Typography - 2025 -
Optimaはドイツの書体デザイナーであるヘルマン・ツァップがイタリアの碑文からヒントを得て制作されたヒューマニスト・サンセリフ書体です。セリフ体であるTrajanと趣きが似ていていますが※、ボールド体では「攻め」の表情も垣間見せるので、エネルギッシュな使い方も可能です。海外ではファッション誌でも数多く採用されています。
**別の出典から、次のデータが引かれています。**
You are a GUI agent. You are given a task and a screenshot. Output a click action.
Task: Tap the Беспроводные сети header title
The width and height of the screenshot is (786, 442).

※Optimaの大文字はトラヤヌス帝の記念柱の基部にある碑文の文字に倣って制作されたそうです。
フォント名 | ウェイト |
---|---|
Optima Regular | レギュラー |
Optima Italic | イタリック |
Optima Bold, Optima Bold Italic | ボールド, ボールドイタリック |
Optima ExtraBlack | エクストラブラック |
Mac OSには、optimaのRegular, Italic, Bold, Bold Italic, ExtraBlackの5種類がバンドルされています。大文字と小文字、太さによってずいぶん印象が変わりますね。 大文字編成で用いますと文字ごとの存在感(自立・独立感)は(セリフが無い分、Trajanのレベルまではいきませんが)かなりのものです。
デザイン事例では、そのまま「Optima」の綴りを使いました。ベースラインからディセンダーラインのheightとX heightの比率が黄金率を形成するのがOptimaの特徴ですので、傾けない方が「より律せられた感じが出る」のも確かですが、イタリック体も良い!ということで、そちらを採用。小見出しには珍しくRegularを当てましたが、これもこの書体の素晴らしさを表していると思います。
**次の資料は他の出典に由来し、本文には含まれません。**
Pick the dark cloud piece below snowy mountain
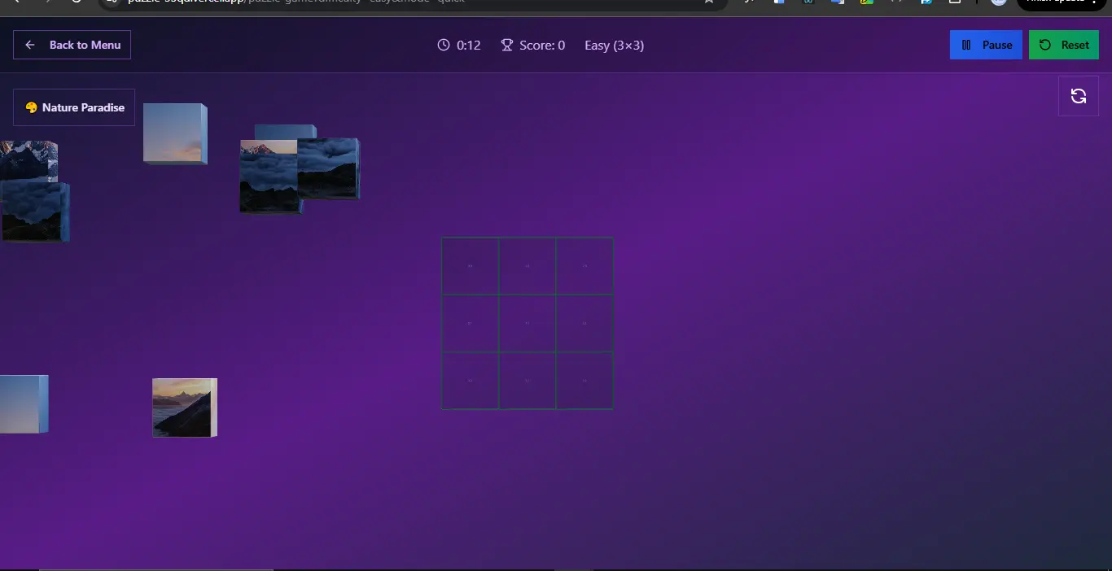point(34,213)
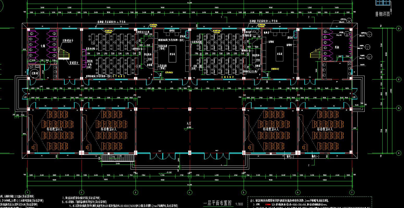The width and height of the screenshot is (404, 208).
Task: Pick grid axis bubble letter C
Action: [399, 79]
※ツァップ氏には、第二次大戦徴兵時に将官の目の前で1mmの高さに(その将官の)名前を書き前線行きを免れたというエピソードがあるようで、小さくても細くても見栄えが良いというのはツァップ氏の技巧のなせるわざでしょう。ご覧のように(このOptimaも)Regular体でもしっかりとしています。
ツァップ氏はイタリアを訪れた1950年以後の10年間をほぼこのOptimaの開発に費やしたとのことです。
オプティマと聞きますと「あぁ、あの豪華でシャープなかっこいいフォントか」と思い浮かべますが、実際は冒頭でも書きましたように、ヒューマニスト・サンセリフ書体なんですよね。
本当に惚れ惚れするような素晴らしい書体です。
※2003年には改刻されたOptima Novaが発表されています。